#### Records for this exercise

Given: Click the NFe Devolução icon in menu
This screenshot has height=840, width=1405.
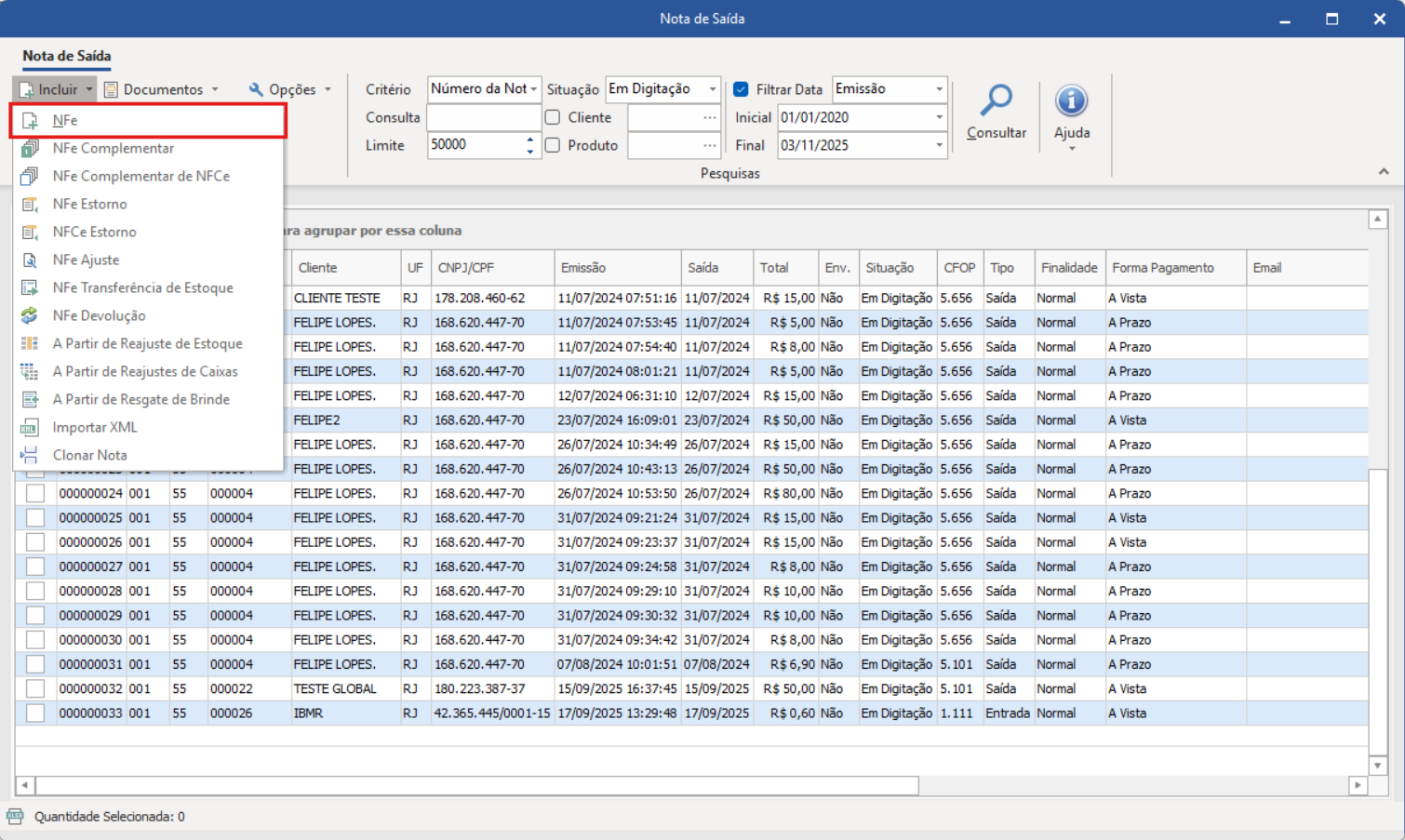Looking at the screenshot, I should [x=30, y=315].
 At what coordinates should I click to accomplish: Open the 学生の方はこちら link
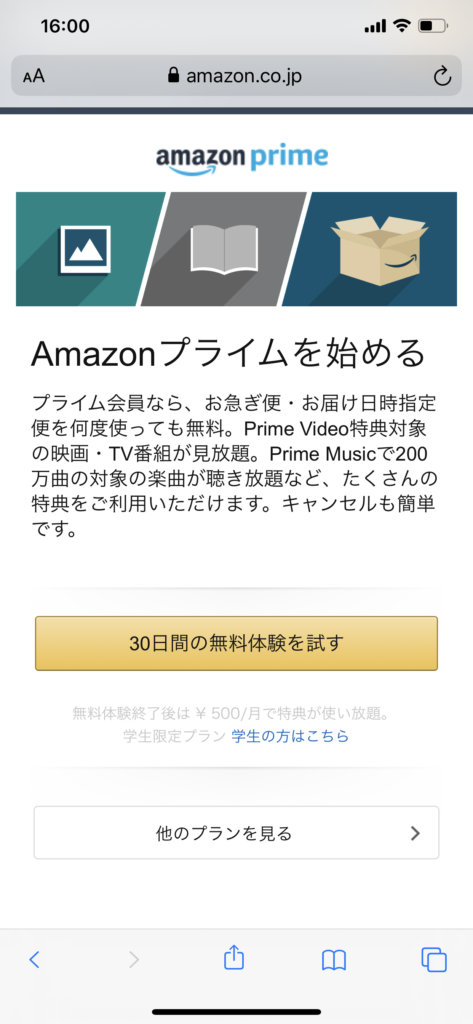[290, 737]
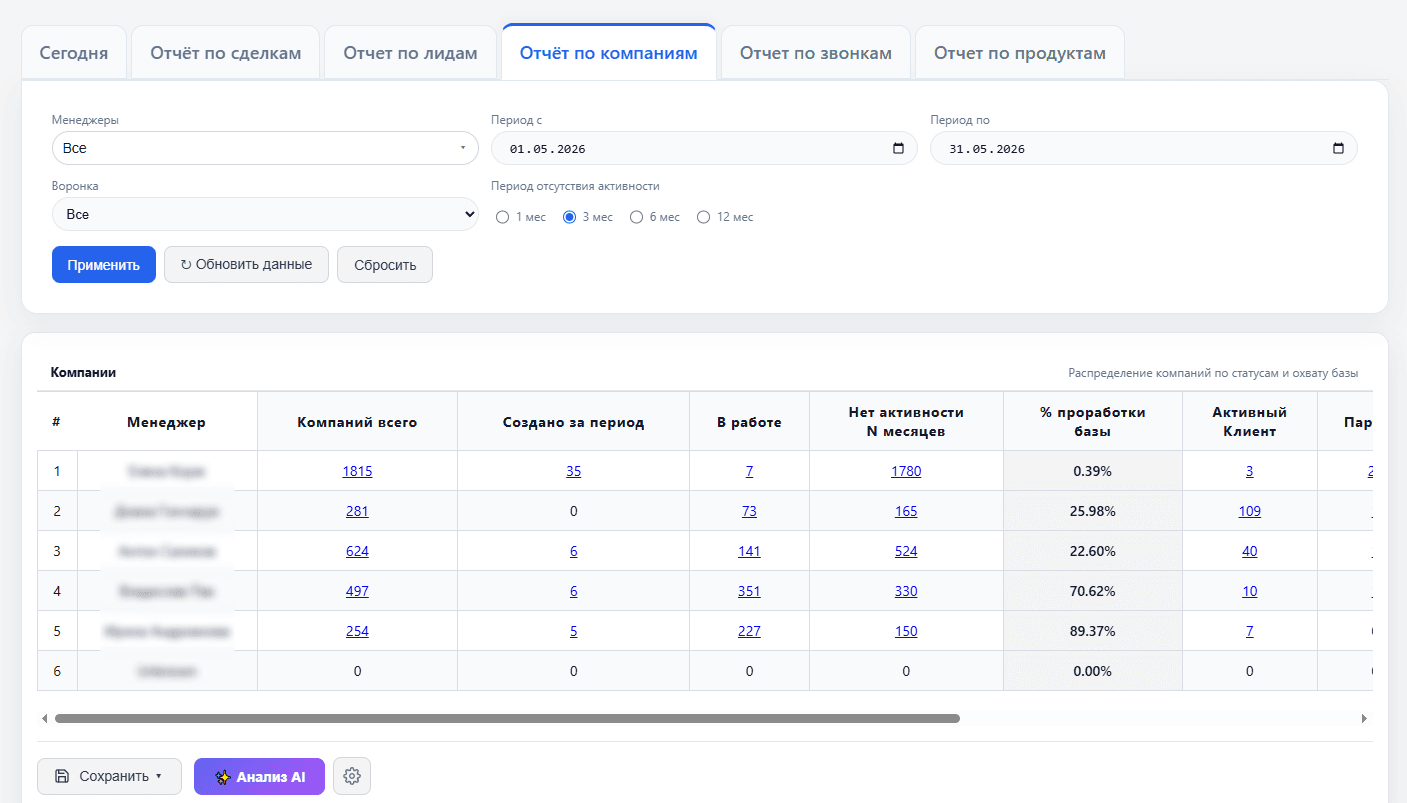1407x803 pixels.
Task: Open calendar picker in 'Период по' field
Action: click(x=1338, y=148)
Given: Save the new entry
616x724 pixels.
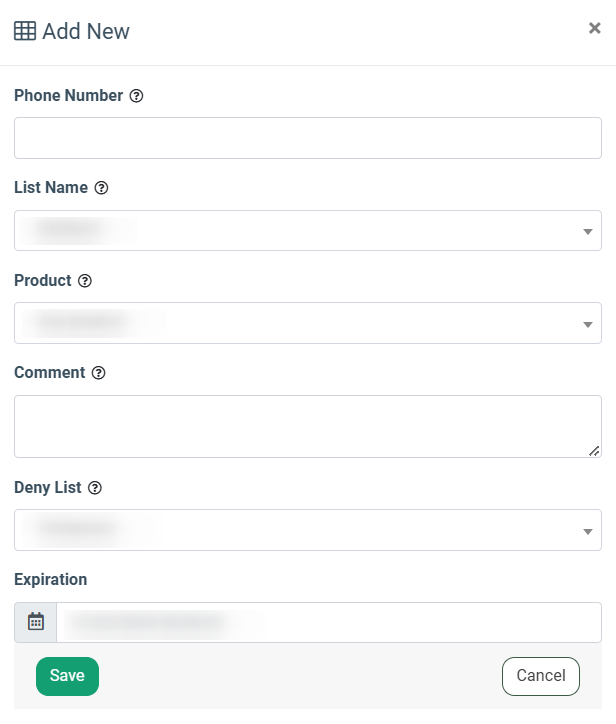Looking at the screenshot, I should 67,676.
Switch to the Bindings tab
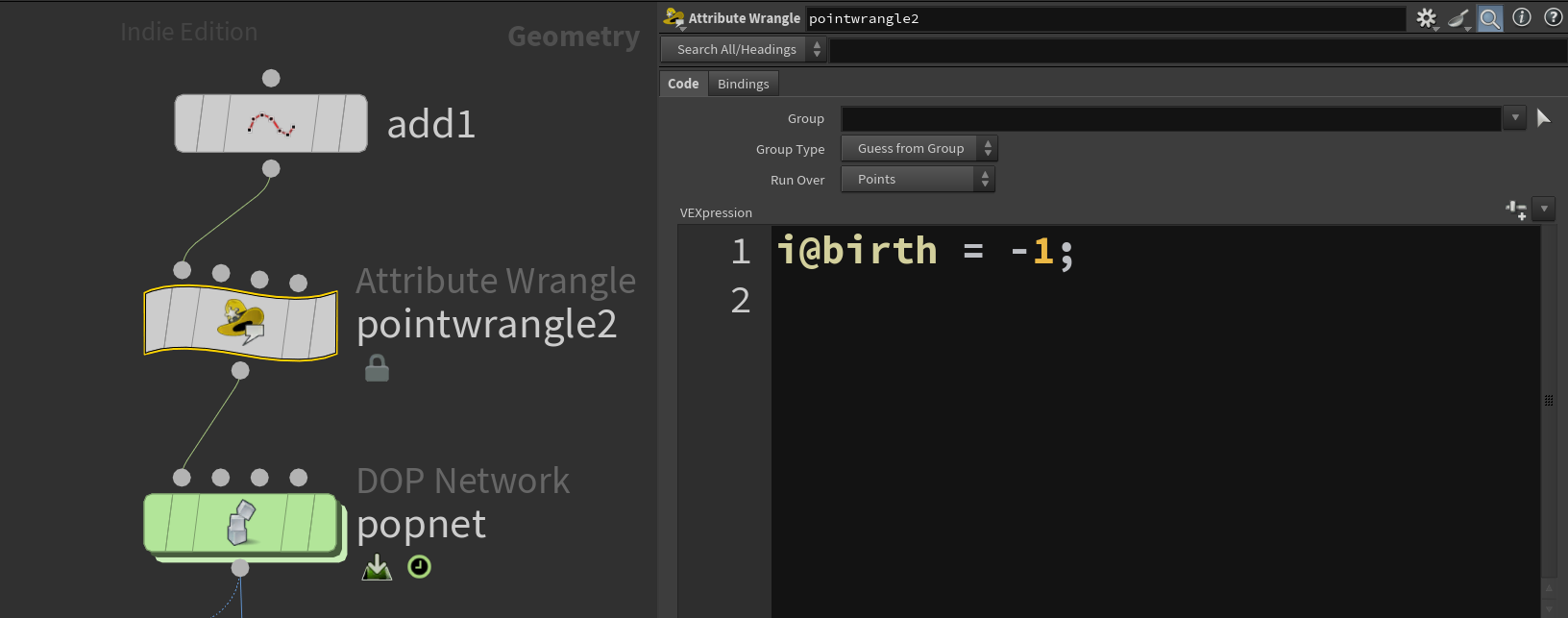 pyautogui.click(x=743, y=85)
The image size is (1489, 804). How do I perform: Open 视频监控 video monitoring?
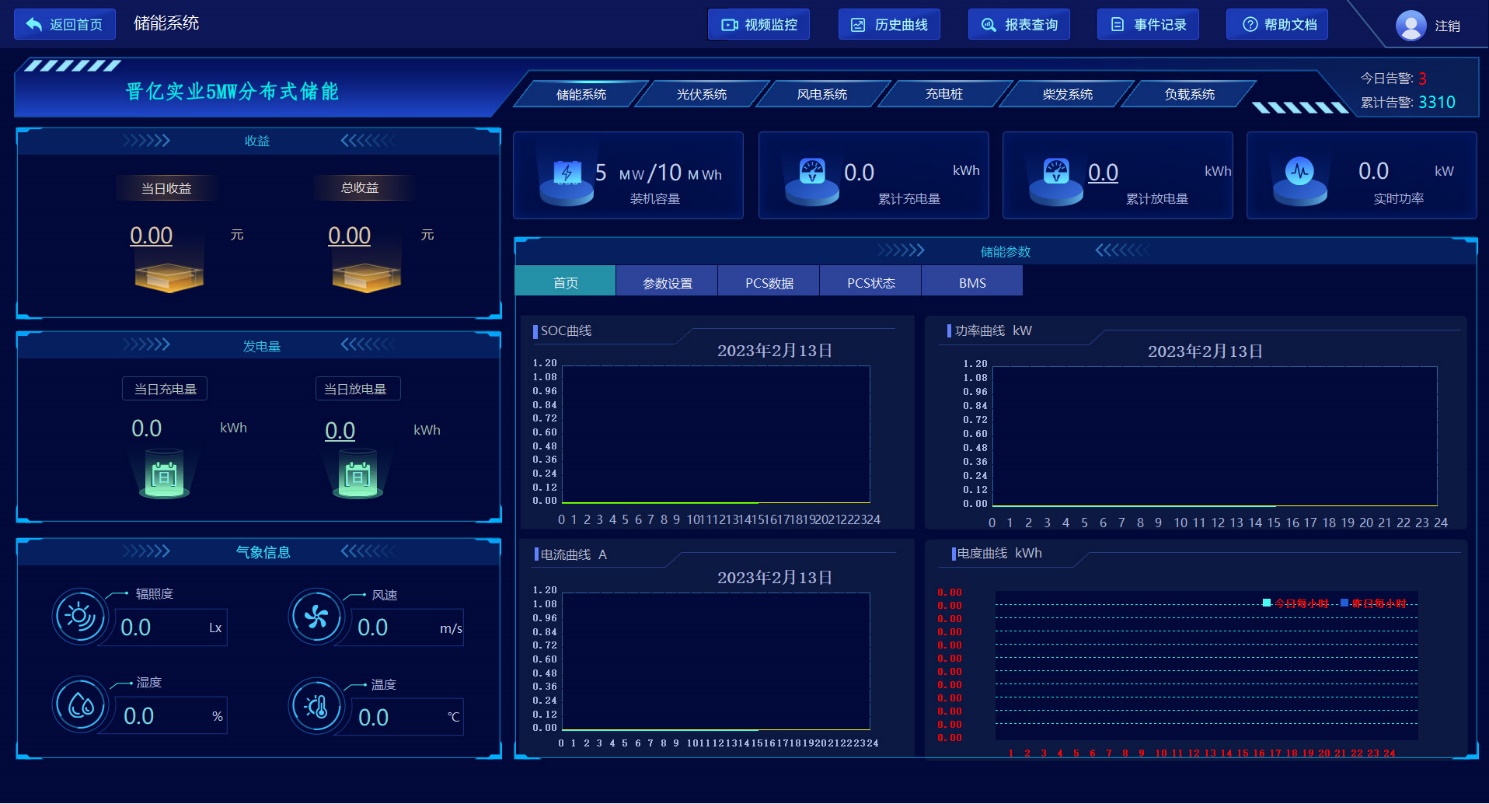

########

**What you should do**
In the records above, locate every line with the string "Given" and copy it.

**Your solution**
Given: Click the NFe Devolução icon in menu
Given: Save the new entry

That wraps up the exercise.